There’s a difference between what Enron did (ie. fraud) vs presenting alternative ways to measure business performance. If an investor thinks community adjusted EBITDA is a good metric to judge a business and then loses all their money, that’s on the investor. Even our most recent poster child of non-GAAP shenanigans publishes the GAAP numbers ahead of the non-GAAP measures (see eg. Page 111 which is the first mention of “adjusted EBITDA” presented below GAAP metrics vs page 21 on which the GAAP income statement is first published): https://www.sec.gov/Archives/edgar/data/1533523/000119312519...
It was news to me that IFRS cracked down on non-GAAP adjustments, particularly because I follow some foreign filers in the US and haven't noticed much of a difference. But then again, I don't follow a lot of companies with the type of management that harps on EBITDA and adjusted EBITDA anyway. According to Charlie Munger, "I think you would understand any presentation using the word EBITDA, if every time you saw that word you just substituted the phrase, “bullshit earnings.”
>It was news to me that IFRS cracked down on non-GAAP adjustments
It's mostly achieved by prohibiting adjustment for "extraordinary items". That stops 90% of this bullshit right there. I gather US GAAP has done the same but kept the concept of non-recurring items.
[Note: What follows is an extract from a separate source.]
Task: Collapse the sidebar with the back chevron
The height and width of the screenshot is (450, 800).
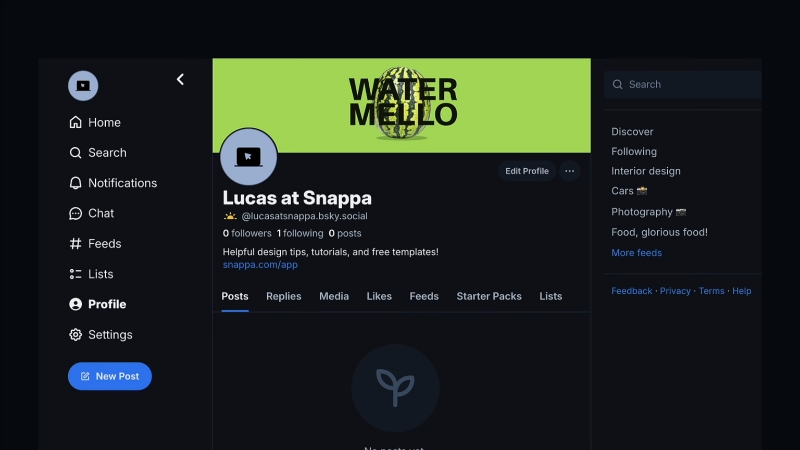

Whether presenting "Alternative Performance Measures" is allowed at all depends on the country specific regulator. Where they are it's generally in addition to the IFRS measures and if you look at ESMA (EU regulator) they require a reconciliation and various other stuff about fair presentation thereof:
https://www.esma.europa.eu/file/1689/download?token=VQsQ7JzC
EBITDA lets you look at the operational performance of a business in isolation. that is, before financial considerations, where lots of little levers like tax shifting & accelerated depreciation can cook the numbers too.
if you're skeptical about one number on an income statement, you might as well be skeptical of them all (and for most public businesses, you should be skeptical).
edit: should note that "adjusted" anything on a financial statement should tingle the spidey senses.
This lets current politicians and current and near future recipients of defined benefit pensions to transfer the costs to future future taxpayers.
So everybody uses "GAAP" but it's not the same standards nor "whatever assumptions they want". If they used anything else, it would still be "GAAP", too.
Edit: I found a little more detail under revenue recognition page on wikipedia : https://en.wikipedia.org/wiki/Revenue_recognition
Non-GAAP essentially means the company decided it's extra special and the standard accounting doesn't capture it's uniqueness. Sometimes that's true but most of the time it's executive not liking what the GAAP number tells them.
A good example is WeWork's "Community Adjusted EBITDA".